Cela signifie que dans le comté d’Harris par exemple, qui compte près de 4,7 millions d’habitants, tous les électeurs doivent faire la queue au même endroit pour espérer glisser leur bulletin dans l’urne. “Une tentative claire d’empêcher les électeurs démocrates” d’aller voter, selon les associations de défense des droits civiques qui ont contesté la mesure en justice. Car cette disposition pénalise en priorité les minorités, les personnes handicapées et les personnes âgées qui voudraient anticiper le scrutin par peur de la pandémie et d’une trop forte affluence dans les bureaux de vote le 3 novembre.
La finalité de cette stratégie serait de permettre aux habitants des zones rurales moins peuplées d’aller voter (pour Donald Trump) pendant que les aires urbaines progressistes seraient privées de ce droit fondamental par des contraintes logistiques. Et puisque le camp Trump prévoit d’ores et déjà de contester la légalité des bulletins de vote soumis par correspondance, on voit les pièces du puzzle se mettre en place.
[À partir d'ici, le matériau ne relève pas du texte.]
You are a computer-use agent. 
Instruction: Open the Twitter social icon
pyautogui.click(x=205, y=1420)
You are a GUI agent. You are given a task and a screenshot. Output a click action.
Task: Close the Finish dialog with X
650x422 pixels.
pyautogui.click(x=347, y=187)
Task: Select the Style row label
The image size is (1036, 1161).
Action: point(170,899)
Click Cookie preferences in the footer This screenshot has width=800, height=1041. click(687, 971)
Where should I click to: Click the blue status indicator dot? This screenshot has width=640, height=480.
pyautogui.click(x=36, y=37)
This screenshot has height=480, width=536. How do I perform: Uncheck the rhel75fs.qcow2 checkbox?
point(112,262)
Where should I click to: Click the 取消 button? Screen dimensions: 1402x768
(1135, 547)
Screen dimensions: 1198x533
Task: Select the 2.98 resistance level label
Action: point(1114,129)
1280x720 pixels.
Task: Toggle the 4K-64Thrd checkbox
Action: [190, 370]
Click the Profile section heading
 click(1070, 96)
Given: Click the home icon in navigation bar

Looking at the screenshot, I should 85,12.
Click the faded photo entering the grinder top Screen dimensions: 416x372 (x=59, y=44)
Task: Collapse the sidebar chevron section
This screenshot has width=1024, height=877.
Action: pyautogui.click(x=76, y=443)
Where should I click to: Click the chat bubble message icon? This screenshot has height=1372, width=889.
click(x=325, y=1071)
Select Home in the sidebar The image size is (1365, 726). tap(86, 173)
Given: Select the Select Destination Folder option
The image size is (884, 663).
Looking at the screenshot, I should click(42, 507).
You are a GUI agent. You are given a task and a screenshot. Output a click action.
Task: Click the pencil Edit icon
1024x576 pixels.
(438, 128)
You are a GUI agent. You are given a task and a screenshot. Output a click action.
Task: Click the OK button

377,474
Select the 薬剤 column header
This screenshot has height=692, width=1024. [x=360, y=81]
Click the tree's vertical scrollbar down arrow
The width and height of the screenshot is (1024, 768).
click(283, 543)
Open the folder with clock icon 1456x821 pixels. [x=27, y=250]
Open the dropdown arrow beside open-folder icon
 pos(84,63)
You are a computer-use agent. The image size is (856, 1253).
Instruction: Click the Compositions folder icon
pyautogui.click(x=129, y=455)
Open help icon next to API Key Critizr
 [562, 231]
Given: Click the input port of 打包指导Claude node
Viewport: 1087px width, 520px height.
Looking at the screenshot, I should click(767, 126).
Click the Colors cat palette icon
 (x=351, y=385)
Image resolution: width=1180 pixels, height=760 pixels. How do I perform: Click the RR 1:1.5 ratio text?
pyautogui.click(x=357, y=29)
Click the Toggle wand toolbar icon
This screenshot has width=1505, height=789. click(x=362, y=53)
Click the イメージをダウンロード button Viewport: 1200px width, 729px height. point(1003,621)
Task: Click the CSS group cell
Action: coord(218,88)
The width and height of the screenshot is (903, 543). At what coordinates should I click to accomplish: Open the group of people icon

À l’heure où sont écrites ces lignes, la justice fédérale doit encore se prononcer sur la validité juridique de la mesure, qui est de fait toujours en vigueur pour le moment.
Et au niveau national, la même situation pourrait se reproduire le jour J. Car comme le révèle Vice News en cette fin du mois d’octobre, près de 20% des bureaux de vote ont été supprimés, principalement dans des zones qui votent démocrate et dans des États qui seront clés le 3 novembre.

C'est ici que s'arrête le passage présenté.